Among the artists with whom he has collaborated are Laurie Anderson,
John Cage, Beth Anderson, Jackson MacLow, Robert Ashley, Billy
Bergman, Taylor Mead, Linda Francis, Lucio Pozzi, David Shapiro,
Kenward Elmslie, Jim Hayes, Kenneth Deifik,
Michael Cooper, Naomi Goldberg, Yvonne Jacquette, Marcia Resnick, Pooh
Kaye, Bruce Brand, Tom Fink, Noah Miller, Marjorie Welish, and Sandy MacIntosh. In the seventies, Miller edited the
Poetry Mailing List, which used mail art to distribute single authors
such as John Cage, Kathy Acker, Joel Oppenheimer, Peter Schjeldahl,
Rudy Burkhardt, David Shapiro, and many others. Likening poetry
readings in Soho on Saturday afternoons to art exhibitions, Miller
started the Ear Inn poetry series in 1978. In 1985, Miller conceived
and edited The National Poetry Magazine of the Lower East Side,
the first "instant" magazine that authors produced on the spot. It has
inspired similar magazines throughout the nation.

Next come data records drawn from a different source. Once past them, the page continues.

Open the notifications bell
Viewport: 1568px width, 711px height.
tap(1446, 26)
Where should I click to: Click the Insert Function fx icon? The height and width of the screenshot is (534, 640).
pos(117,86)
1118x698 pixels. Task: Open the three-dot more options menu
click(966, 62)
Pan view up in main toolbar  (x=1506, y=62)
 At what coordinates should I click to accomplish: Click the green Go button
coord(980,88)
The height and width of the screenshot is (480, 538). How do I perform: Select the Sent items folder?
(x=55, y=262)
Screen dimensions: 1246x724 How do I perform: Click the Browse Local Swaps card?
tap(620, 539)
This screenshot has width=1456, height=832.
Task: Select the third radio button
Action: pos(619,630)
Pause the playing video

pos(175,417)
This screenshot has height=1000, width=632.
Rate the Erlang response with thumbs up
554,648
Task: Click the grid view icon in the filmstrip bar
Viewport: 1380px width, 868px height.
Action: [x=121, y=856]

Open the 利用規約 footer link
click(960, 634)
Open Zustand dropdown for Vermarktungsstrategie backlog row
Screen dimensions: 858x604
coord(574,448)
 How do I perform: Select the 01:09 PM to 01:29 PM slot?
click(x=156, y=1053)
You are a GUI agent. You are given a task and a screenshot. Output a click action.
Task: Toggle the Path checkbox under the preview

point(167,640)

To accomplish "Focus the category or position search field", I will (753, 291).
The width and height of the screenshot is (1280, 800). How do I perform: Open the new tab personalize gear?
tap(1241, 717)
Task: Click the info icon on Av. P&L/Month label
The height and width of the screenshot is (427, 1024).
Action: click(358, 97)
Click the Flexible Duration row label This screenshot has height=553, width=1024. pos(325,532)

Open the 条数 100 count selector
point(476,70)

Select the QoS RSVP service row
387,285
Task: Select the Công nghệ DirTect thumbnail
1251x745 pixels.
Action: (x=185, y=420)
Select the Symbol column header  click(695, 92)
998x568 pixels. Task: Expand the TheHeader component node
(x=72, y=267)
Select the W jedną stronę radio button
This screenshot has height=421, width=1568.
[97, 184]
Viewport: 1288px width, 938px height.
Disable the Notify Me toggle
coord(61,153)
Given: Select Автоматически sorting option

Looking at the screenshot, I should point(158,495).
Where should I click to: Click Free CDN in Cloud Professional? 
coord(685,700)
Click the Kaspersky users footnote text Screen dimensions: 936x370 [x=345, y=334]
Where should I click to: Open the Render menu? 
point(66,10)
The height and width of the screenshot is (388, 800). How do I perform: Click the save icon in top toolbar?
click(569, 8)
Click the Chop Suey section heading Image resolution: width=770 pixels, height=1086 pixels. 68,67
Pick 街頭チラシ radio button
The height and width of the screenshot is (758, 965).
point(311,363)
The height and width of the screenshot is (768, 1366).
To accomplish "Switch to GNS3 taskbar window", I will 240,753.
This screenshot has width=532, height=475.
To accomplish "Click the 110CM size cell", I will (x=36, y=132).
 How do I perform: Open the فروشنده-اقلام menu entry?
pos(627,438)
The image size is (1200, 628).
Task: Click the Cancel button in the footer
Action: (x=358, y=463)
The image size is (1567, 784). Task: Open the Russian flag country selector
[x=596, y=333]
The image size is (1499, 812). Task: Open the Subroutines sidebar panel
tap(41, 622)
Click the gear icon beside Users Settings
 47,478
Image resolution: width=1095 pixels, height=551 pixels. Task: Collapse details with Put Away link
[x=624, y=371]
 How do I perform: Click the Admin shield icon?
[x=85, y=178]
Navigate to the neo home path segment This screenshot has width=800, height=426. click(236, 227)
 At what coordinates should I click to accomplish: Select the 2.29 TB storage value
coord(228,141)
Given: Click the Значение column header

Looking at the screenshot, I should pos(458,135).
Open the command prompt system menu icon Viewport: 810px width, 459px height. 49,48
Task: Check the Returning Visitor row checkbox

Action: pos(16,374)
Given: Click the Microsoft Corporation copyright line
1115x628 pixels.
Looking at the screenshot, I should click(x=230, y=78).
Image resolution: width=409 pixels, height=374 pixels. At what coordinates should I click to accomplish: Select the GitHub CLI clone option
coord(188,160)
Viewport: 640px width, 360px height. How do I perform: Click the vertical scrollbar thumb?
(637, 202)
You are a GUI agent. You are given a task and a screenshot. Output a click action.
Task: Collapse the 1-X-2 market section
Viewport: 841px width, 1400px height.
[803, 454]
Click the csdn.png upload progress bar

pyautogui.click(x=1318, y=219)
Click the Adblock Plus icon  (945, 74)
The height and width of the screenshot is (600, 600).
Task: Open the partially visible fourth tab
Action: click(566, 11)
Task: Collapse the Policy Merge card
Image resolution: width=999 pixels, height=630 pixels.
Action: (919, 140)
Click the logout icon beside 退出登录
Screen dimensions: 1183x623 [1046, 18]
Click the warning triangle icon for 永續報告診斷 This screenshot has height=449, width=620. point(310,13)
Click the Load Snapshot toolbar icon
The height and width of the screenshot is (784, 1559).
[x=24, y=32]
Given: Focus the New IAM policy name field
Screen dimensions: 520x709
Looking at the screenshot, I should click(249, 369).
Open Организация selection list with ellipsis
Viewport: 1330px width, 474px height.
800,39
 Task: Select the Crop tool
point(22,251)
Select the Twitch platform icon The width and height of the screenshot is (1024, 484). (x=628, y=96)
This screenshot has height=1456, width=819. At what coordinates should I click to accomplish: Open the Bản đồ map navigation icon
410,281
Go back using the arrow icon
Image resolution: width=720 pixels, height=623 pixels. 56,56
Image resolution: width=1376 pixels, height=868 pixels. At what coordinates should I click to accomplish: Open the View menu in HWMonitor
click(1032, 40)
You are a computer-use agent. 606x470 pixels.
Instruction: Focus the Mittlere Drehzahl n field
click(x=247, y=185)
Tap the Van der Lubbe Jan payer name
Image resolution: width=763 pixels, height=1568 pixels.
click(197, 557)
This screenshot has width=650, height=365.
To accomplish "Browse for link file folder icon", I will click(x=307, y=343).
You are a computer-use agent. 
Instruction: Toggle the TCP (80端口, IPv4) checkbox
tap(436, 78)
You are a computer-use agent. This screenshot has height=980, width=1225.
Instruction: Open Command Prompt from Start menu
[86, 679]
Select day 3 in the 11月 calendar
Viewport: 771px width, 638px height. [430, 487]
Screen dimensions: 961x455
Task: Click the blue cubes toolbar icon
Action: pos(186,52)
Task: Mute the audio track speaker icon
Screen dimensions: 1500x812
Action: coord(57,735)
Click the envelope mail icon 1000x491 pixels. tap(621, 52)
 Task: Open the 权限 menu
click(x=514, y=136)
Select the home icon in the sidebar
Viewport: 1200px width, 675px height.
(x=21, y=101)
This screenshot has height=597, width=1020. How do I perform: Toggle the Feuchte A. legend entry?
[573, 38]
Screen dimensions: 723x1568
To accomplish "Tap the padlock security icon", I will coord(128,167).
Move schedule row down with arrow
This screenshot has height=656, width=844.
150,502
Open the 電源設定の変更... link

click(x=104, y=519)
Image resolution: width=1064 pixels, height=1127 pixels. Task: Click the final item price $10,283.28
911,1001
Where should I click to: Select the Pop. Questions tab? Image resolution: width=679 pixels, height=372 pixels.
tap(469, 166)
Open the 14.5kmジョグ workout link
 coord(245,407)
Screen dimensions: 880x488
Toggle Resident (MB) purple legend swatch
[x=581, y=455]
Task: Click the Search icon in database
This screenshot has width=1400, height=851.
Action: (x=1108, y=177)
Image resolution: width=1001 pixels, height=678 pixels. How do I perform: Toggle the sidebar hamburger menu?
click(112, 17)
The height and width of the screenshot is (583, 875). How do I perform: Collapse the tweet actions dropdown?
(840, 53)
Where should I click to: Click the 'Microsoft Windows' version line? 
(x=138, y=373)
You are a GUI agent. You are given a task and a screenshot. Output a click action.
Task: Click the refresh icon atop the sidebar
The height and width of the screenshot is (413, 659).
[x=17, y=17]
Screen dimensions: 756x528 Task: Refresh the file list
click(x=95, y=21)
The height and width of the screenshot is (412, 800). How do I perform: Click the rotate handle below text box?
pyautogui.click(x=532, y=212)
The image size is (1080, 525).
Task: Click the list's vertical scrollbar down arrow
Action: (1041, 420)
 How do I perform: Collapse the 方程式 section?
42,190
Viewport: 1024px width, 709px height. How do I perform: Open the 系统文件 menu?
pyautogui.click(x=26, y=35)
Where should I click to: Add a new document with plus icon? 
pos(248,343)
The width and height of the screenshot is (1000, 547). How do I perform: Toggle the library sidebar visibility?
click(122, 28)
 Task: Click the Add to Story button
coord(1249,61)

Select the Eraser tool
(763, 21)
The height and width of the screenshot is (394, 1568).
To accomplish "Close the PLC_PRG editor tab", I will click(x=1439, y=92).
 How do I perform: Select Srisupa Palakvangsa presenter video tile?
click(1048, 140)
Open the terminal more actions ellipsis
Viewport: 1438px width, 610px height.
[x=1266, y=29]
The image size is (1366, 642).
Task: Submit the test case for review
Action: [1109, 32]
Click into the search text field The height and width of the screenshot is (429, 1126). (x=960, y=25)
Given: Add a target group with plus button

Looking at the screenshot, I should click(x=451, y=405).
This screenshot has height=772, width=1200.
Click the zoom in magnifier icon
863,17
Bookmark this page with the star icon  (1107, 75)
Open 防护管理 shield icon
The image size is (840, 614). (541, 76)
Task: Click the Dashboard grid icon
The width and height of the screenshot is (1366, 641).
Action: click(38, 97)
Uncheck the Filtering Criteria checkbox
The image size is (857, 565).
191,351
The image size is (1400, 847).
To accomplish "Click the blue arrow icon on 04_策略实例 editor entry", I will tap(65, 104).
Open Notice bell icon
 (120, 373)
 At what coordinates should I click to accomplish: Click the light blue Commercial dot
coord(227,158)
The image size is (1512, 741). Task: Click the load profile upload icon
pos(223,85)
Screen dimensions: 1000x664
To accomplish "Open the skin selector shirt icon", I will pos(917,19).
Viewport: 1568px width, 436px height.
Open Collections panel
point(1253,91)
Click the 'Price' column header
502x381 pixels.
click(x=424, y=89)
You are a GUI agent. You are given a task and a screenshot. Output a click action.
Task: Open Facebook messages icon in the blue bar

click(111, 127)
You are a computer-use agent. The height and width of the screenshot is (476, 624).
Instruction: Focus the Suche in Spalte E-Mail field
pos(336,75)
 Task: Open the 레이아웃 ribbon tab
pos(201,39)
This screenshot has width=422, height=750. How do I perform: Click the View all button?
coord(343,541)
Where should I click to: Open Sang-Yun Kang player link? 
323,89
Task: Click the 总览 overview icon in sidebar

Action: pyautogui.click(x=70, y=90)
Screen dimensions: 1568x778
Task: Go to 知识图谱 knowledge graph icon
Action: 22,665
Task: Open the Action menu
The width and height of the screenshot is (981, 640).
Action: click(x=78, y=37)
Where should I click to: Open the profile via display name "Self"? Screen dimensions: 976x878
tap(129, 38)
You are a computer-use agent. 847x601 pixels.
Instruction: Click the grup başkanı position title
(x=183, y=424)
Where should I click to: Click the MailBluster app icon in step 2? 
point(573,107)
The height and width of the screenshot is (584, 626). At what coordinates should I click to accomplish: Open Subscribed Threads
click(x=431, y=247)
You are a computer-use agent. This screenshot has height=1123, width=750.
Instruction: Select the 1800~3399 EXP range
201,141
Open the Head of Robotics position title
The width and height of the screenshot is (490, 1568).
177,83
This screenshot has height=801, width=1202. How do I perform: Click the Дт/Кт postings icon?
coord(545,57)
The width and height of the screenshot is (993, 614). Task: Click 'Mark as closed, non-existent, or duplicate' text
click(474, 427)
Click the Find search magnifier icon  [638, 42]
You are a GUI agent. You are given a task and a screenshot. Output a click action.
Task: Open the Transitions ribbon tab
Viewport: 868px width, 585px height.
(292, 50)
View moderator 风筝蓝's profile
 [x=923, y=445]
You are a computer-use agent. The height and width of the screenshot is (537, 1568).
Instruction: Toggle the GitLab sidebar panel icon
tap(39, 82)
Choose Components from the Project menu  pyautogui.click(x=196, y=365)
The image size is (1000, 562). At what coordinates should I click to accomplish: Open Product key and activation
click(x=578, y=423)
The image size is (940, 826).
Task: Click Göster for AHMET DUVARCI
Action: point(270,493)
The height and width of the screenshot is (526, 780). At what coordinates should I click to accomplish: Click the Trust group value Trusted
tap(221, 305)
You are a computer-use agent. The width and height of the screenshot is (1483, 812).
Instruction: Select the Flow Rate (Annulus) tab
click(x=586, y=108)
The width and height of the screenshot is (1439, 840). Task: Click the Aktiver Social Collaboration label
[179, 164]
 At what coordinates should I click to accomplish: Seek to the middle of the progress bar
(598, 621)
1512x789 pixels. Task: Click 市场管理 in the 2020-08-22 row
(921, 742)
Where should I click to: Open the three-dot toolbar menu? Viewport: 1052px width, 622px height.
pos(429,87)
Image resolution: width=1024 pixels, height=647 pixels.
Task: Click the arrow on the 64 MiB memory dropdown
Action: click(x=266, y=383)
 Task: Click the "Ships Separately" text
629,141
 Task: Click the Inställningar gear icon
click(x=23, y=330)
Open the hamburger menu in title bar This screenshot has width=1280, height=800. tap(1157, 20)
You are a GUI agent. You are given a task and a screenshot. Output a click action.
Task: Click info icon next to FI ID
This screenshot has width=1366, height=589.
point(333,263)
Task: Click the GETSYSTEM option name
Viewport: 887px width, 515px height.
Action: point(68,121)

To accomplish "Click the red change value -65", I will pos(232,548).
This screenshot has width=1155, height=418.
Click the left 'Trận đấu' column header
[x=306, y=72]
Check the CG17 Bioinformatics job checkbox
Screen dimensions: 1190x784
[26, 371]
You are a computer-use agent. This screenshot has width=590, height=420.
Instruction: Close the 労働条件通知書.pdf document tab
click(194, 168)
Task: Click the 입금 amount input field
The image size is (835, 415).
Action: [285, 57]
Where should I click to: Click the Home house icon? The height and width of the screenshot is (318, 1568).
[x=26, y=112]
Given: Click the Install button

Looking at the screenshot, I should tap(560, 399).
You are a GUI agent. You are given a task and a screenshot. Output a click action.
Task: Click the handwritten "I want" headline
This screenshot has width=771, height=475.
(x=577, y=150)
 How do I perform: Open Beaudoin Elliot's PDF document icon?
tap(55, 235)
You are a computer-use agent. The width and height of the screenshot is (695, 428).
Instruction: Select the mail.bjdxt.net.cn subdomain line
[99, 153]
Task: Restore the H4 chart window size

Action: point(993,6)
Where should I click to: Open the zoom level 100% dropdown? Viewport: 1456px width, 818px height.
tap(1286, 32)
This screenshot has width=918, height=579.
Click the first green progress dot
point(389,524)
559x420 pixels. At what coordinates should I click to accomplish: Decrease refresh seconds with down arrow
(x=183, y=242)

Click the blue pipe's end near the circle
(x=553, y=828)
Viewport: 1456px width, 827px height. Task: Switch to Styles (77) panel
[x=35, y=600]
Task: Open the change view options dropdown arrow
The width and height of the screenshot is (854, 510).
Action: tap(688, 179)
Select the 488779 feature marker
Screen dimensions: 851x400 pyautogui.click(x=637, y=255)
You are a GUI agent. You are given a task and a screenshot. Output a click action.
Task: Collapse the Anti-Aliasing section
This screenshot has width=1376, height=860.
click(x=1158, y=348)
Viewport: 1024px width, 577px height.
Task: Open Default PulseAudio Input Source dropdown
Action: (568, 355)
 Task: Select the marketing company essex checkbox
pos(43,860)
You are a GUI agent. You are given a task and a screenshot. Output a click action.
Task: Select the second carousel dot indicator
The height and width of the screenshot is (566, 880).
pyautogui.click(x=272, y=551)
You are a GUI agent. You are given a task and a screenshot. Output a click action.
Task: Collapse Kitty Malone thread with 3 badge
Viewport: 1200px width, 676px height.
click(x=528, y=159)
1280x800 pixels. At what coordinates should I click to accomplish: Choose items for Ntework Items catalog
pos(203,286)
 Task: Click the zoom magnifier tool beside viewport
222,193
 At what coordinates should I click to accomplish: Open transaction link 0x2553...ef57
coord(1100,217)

Miller's work has appeared in Best American Poetry 1994,
boundary 2, Talisman, St. Mark's Poetry Project
Newsletter, Another Chicago Magazine, Open City,
Shofar, New Observations, American Letters & Commentary,
The Wallace Stevens Journal, Boog City, Poetry New
York, The Columbia Review, Poetry New York,
Mudfish, Le Petite Zine, the Bowery Poetry Club website,
Scripsi, Proteus, Tamarind, Appearances,
The New Journal, Poetry in Performance, The Paterson
Review, Controlled Burn, and elsewhere. Miller has received
research grants from the NEH, the Gerald R. Ford Presidential Library
Foundation, and the Columbia University Seminars Office. In 1996 and
1997, he was a Senior Fulbright Scholar in Krakow, Poland, where he
was a professor at Jagiellonian University. In addition to teaching at
St. John's University and Jagiellonian University, he has taught
American literature, cultural studies, and creative writing at
Columbia University, New York University. W.J.T. Mitchell has commented about Stephen Paul Miller's poetry: "Somebody once said poetry without rhyme is like playing tennis with the net down. But Stephen Miller's poetry plays a different game in which the relevant phrase is 'nothing but net,' a series of subtle daggers, long bombs, and slam dunks: sly, funny, artful, and unforgettable. Highly recommended for sports fans and deracinated intellectuals who like being reeled into the net of critically smart poetry."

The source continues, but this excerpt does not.